In the excerpt above, Daniel, a 42-year-old math teacher married for seventeen years, has been reminded of the first woman he ever loved (but with whom he did not have an intimate relationship) by the scent of cardamom in some bread his wife, Rhonda, has baked. The odor has driven him to make love to her on an ordinary Tuesday night and to have dreams about the other woman, whom he has not seen nor been in touch with for twenty years. The scene above takes place the morning after the bread was baked.

“Cardamom,” the story about the evocative spice and a man’s obsession with the woman who introduced him to it, is the piece I brought to Bread Loaf in 2004, the second year I attended. Daniel Wallace led the workshop I was assigned to, along with Hannah Tinti, who served as the fellow. Daniel proved to be a superb teacher whose style and stance created a caring and supportive community in an instant, and who worked with Hannah, whom he had never met before, as if they had been colleagues for years. My experience in 2004 completely redeemed the discouragement I felt after 2003 (you can read the story of that here), and it remains, by virtue of the way the faculty member and the fellow worked together, the best experience I have had.

bigcat0810This morning I had breakfast in the apartment I rent in the private home just beyond the edge of the campus. Then I walked down to the Inn for registration and lunch. And I took pictures of the unexpected scene that greeted me when I arrived yesterday.

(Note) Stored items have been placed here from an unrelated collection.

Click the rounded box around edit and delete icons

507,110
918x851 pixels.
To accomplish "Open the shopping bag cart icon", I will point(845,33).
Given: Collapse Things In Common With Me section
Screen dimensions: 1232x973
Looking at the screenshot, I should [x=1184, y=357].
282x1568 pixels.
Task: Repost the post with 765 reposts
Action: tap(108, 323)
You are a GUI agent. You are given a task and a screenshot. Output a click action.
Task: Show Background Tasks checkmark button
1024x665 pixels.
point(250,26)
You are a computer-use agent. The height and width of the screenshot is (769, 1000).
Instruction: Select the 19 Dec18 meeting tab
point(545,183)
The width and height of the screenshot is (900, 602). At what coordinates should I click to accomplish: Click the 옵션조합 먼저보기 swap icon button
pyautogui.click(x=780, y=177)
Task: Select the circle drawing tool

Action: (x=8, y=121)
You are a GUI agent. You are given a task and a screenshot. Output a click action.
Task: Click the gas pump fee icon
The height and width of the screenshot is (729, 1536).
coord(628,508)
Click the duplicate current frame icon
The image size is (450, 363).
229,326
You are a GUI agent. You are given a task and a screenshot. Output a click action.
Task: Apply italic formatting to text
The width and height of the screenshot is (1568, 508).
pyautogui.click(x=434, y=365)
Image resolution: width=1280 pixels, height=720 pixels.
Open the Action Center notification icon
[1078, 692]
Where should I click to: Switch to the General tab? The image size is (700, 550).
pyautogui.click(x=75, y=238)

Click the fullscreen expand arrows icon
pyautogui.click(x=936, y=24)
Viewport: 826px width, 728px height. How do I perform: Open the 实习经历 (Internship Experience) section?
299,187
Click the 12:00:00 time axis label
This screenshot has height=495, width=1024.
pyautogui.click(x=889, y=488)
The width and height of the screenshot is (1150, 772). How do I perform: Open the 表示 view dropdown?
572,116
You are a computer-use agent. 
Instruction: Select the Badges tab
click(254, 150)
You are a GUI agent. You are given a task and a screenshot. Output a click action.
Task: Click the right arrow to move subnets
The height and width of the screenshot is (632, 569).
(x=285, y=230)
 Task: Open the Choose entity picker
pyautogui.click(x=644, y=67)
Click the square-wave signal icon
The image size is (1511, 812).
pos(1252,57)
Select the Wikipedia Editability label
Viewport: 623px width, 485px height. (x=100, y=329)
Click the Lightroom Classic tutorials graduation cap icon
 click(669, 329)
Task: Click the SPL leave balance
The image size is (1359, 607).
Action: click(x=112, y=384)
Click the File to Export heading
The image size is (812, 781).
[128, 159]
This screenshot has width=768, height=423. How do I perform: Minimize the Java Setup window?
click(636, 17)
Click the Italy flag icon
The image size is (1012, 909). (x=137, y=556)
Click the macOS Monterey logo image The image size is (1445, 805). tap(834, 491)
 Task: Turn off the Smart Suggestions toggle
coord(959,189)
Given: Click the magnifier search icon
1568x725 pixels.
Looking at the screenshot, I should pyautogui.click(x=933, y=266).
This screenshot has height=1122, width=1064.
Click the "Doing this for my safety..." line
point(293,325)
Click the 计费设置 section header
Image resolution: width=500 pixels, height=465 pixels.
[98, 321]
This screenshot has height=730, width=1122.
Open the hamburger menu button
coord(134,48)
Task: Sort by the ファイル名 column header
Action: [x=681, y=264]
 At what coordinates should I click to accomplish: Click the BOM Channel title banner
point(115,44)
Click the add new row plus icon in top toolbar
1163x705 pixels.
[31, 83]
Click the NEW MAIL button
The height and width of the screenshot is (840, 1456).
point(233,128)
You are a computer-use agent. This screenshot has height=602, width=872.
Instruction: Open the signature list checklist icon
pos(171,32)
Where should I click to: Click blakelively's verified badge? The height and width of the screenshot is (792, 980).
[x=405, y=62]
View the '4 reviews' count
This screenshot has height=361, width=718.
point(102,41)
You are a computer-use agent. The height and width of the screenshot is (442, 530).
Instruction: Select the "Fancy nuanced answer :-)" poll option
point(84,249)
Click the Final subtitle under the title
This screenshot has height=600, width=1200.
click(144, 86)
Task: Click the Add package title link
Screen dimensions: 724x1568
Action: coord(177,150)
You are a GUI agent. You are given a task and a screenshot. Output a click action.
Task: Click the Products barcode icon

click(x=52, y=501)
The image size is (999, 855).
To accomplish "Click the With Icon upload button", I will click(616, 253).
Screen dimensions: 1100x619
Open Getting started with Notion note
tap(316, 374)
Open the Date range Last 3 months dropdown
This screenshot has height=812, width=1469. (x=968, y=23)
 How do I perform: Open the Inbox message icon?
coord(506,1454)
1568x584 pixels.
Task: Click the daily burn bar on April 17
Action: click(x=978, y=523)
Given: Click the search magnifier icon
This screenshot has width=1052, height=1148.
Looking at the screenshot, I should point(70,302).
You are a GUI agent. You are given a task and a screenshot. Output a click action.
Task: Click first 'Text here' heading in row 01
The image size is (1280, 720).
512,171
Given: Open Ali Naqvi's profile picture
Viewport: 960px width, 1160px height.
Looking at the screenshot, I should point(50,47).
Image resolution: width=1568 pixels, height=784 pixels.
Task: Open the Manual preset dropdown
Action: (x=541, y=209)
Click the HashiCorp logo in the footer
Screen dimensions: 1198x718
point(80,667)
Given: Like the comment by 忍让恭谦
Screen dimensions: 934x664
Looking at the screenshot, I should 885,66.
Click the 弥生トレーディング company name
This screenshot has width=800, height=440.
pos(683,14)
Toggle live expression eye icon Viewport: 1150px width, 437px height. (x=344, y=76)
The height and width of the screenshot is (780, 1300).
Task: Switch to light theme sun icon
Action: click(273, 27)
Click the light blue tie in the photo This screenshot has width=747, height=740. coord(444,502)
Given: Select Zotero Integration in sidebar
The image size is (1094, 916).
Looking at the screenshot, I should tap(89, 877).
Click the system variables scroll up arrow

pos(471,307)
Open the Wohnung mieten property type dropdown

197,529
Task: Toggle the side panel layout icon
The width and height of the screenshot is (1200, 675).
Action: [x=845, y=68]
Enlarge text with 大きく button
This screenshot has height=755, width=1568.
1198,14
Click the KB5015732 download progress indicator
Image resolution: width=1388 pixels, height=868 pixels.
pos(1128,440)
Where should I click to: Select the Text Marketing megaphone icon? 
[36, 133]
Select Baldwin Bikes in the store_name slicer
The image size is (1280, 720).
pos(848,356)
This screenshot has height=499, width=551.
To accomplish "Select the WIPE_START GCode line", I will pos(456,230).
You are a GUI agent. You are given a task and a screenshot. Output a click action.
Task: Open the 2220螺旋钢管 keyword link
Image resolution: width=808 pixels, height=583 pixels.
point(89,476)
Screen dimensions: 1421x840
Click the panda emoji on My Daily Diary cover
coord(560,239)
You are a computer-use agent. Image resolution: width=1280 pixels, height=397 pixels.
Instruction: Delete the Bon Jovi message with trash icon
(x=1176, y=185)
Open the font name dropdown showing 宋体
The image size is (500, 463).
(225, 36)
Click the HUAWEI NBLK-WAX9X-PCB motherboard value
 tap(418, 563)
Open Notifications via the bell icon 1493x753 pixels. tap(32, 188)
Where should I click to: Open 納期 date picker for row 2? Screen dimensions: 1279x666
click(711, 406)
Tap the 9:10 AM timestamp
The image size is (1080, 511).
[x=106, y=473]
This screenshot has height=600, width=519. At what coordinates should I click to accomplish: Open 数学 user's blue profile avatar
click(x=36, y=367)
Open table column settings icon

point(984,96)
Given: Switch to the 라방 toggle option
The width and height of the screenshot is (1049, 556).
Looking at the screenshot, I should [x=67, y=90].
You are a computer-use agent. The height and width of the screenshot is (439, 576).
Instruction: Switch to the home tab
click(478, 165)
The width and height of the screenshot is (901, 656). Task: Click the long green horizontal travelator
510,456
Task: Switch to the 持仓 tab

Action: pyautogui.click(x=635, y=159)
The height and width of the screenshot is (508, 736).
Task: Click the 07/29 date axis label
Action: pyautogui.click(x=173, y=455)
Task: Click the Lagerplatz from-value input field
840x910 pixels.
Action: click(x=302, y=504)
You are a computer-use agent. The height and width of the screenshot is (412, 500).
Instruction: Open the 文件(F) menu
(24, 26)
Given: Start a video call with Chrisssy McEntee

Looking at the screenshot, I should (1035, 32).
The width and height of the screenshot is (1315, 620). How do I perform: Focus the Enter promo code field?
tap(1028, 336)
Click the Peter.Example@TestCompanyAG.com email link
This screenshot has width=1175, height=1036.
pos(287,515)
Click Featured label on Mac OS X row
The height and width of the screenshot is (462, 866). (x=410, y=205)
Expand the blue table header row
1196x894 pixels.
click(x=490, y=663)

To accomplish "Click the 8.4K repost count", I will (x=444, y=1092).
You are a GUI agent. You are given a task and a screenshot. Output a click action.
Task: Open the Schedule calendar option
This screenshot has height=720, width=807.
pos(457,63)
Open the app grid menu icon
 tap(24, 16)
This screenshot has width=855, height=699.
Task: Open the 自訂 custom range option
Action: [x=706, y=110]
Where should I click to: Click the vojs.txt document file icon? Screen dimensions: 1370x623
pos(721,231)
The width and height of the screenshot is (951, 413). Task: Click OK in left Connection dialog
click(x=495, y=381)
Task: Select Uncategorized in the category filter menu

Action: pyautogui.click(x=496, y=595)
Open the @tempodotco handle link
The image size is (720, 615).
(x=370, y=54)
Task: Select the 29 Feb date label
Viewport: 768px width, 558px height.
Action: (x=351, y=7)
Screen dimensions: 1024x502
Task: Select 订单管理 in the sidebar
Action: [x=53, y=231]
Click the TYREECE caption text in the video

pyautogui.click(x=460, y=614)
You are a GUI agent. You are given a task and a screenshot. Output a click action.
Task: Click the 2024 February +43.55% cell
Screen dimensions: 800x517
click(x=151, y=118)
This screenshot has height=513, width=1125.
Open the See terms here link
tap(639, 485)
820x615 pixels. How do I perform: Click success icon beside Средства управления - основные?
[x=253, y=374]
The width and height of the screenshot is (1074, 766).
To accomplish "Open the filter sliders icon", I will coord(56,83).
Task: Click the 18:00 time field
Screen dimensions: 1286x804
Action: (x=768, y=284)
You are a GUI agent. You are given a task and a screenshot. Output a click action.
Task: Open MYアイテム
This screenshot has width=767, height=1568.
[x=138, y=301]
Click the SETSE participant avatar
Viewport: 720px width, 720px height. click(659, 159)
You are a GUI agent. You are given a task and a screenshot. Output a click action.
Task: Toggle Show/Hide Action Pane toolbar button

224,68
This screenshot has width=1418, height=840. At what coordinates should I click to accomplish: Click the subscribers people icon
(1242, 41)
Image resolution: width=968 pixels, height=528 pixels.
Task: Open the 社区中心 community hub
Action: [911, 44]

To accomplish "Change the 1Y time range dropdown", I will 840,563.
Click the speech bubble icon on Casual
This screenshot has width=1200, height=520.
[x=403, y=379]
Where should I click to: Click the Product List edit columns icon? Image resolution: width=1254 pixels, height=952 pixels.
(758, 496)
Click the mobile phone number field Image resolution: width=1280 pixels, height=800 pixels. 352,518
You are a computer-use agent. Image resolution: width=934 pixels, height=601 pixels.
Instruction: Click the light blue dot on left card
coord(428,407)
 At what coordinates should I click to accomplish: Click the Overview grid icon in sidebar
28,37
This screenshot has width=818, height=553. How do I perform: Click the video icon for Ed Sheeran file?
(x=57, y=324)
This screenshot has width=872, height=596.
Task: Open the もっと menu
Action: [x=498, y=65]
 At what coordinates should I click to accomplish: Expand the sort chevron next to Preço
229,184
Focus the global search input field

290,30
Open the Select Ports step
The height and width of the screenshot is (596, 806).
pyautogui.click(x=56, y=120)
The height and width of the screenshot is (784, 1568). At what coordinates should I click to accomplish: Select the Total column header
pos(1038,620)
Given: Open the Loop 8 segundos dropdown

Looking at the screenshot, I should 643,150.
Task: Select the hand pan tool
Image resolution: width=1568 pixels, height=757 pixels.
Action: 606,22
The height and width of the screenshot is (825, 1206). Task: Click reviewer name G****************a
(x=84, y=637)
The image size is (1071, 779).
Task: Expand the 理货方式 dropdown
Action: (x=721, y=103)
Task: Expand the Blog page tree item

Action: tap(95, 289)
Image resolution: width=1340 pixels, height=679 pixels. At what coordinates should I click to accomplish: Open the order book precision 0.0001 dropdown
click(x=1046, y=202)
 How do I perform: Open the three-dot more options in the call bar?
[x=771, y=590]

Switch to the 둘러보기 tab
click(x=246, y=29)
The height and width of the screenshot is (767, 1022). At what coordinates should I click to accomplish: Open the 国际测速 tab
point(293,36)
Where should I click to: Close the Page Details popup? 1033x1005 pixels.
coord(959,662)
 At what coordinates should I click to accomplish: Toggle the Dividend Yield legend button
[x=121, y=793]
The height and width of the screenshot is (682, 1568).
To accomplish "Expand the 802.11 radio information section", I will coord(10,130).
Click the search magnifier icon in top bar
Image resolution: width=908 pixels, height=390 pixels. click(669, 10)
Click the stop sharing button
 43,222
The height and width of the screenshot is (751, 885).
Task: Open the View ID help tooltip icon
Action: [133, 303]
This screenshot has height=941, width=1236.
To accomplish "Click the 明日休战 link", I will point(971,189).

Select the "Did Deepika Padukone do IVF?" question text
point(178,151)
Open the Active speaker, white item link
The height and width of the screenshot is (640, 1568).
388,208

The CAT digging device is bigger than the cottage I am standing in front of to take the picture. The porch you see under the digging arm is the place my friends and I gather about 4:30 each opening day. A woman who’s been coming here for many many years, one of the first friends I made here, brings a cooler of wine and beer, cheese and crackers, and we sort of hold court there, inviting anyone who walks by to join us. “We’re going to have to move the party,” I wrote to her yesterday. “And if you were thinking of new tires, wait until September.”

A ten-mile stretch of Route 125, the road that runs past the Bread Loaf campus, is in various stages of repair and reconstruction. In most spots there is no paving, just gravel, and no guard rails beside the narrow shoulders that in some places drop off sharply. There is dust and noise and not the serene meadow view we’re accustomed to from the porch.

“This job is only going to take about three days,” said the Stop/Slow signholder who was at his post near where I stood to take the picture.

“What day is this?” I asked him.

“Four or five, I think,” he said.

The building shook at times during lunch. We set up the party at a picnic table on the lawn, and became so engaged in greeting old friends and new that we didn’t notice when 4:30 turned into 5:30 and the commotion from the CATs had ceased.

At the opening event, director Michael Collier gave the advice he gives every year: Pace yourself. Keep hydrated. And when you call home (from one of the pay phones on campus, because even the snazziest new cell phone won’t be able to find a signal), try to understand if your loved ones are not as excited as you are about what you’ve learned today about structural revision and your experiments with ekphrasis.

There is an eating scene or a reference to food in every piece of fiction I write. In the manuscript I’ve submitted this year, a woman peels an orange that she does not eat when she is in a stressful situation, and another woman seeks to reestablish a connection with a young man who broke up with her by inviting him to her parents’ empty house for leftover party food after a stressful day, rather than go to a crowded, noisy bar.

We’re all about metaphor and symbol here on the mountain. It’s Bread Loaf mountain, after all. what better way to think of today than as the first slice. Even the jaws of the big digger say something to me about breaking through a hard crust to get at the best parts, difficult but rewarding work.

I posted the picture of the CAT device to my Facebook page, and when I got back from the opening event, a friend who has been here many times and who, I hope, will be visiting next week, wrote that he hoped I would be getting a lot of “constructive criticism.”

That’s what I expect. This is going to be the Best Bread Loaf Ever EVER!